NexGenData

Posted on May 14 • Edited on May 18 • Originally published at thenextgennexus.com

Lead Enrichment Pipeline: From Domain to Full Company Profile (Free Stack)

#apify #leads #enrichment #sales

Lead Enrichment Pipeline: From Domain to Full Company Profile (Free Stack)

The standard playbook for a BDR or founder-led sales effort goes roughly like this: get a list of target domains, enrich them with a paid tool (Clearbit, Apollo, ZoomInfo), filter for buyer fit, find email addresses, add a hiring-signal layer for intent, and start outreach. Each step is served by a different SaaS, and each step costs money. Apollo starts at $59/user/month for the barest plan. ZoomInfo is five figures annually. Clearbit — since the HubSpot acquisition — is no longer free and the pricing is custom-quote.

For an early-stage team with a budget in the hundreds per month rather than thousands, none of this works. You end up either paying for one tool badly (under-provisioned, rate-limited, missing data) or you do it manually, which burns founder time on a task that shouldn't require founder attention.

The free-stack alternative is real, and it works. Aggregate company data from eight public sources (WHOIS, DNS, SSL, GitHub, tech headers, robots/sitemap, npm, favicon/OG). Extract emails from the website. Detect hiring signals from job-board scrapes and careers-page parsing. Rank the result by buyer intent. Three actors, a ranking function, ~100 lines of Python.

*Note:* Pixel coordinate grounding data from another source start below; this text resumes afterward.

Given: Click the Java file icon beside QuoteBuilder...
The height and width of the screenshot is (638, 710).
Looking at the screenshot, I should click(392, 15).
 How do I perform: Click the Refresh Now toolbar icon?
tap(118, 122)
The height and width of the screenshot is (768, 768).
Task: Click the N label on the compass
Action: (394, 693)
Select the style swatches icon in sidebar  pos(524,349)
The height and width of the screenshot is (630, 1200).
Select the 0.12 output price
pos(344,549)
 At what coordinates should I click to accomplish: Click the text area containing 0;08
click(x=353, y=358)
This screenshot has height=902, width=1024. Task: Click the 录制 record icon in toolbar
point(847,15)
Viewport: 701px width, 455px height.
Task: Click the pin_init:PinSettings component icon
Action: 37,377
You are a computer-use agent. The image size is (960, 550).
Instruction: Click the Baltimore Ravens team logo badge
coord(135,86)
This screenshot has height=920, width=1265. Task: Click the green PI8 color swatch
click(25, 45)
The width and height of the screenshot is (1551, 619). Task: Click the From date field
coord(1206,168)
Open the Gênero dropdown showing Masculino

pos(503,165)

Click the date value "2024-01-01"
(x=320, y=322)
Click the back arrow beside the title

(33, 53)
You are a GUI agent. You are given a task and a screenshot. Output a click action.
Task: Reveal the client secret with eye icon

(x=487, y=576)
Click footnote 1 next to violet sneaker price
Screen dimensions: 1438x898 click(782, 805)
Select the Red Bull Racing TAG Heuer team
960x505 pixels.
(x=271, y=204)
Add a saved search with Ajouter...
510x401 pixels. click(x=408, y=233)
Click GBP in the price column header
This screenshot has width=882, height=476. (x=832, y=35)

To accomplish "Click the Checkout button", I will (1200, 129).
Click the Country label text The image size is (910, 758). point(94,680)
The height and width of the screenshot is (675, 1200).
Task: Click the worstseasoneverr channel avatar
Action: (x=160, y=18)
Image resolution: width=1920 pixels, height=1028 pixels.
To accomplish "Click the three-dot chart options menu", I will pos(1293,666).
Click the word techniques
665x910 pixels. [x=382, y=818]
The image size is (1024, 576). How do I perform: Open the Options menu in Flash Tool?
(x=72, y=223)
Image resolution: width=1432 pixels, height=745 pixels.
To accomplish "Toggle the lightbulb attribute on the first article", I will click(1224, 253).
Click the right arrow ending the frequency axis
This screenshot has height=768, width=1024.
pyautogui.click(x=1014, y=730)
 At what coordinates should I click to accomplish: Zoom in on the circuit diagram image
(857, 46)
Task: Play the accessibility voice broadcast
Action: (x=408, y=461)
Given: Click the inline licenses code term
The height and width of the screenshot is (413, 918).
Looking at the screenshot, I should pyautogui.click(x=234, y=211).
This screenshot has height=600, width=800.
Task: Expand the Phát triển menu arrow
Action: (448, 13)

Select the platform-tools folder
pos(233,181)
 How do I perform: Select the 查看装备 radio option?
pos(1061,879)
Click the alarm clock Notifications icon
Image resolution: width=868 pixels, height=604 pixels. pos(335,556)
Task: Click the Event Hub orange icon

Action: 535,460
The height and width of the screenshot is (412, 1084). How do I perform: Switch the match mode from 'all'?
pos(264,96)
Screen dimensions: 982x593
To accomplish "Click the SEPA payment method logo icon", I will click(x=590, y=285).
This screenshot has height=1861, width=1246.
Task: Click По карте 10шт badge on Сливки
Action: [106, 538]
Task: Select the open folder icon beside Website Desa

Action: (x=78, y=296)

Cost: roughly $30-50 for a 100-domain run, vs. $500-2000 on the paid-stack equivalent.

This post walks through the pipeline, the worked example on 100 domains, and — honestly — where the free stack falls short of the paid incumbents. You will not replicate ZoomInfo's person-level database this way. You will get enough company and intent data to run real outreach on a shoestring.

Grounding Numbers

What are you actually paying for with the paid tools? The real differences.

Apollo claims 275M contact records with email + phone, per their 2024 marketing. ZoomInfo claims 125M contacts with verified business-phone coverage around 65%. Clearbit (now HubSpot Insights) had about 44M companies and 200M contacts pre-acquisition. Email-deliverability rates on these databases, per third-party tests (Ongage 2024, NeverBounce public benchmarks): Apollo around 78%, ZoomInfo around 84%, Clearbit around 82%. That means for every 100 emails you send from these tools, 16-22% bounce or go to stale mailboxes.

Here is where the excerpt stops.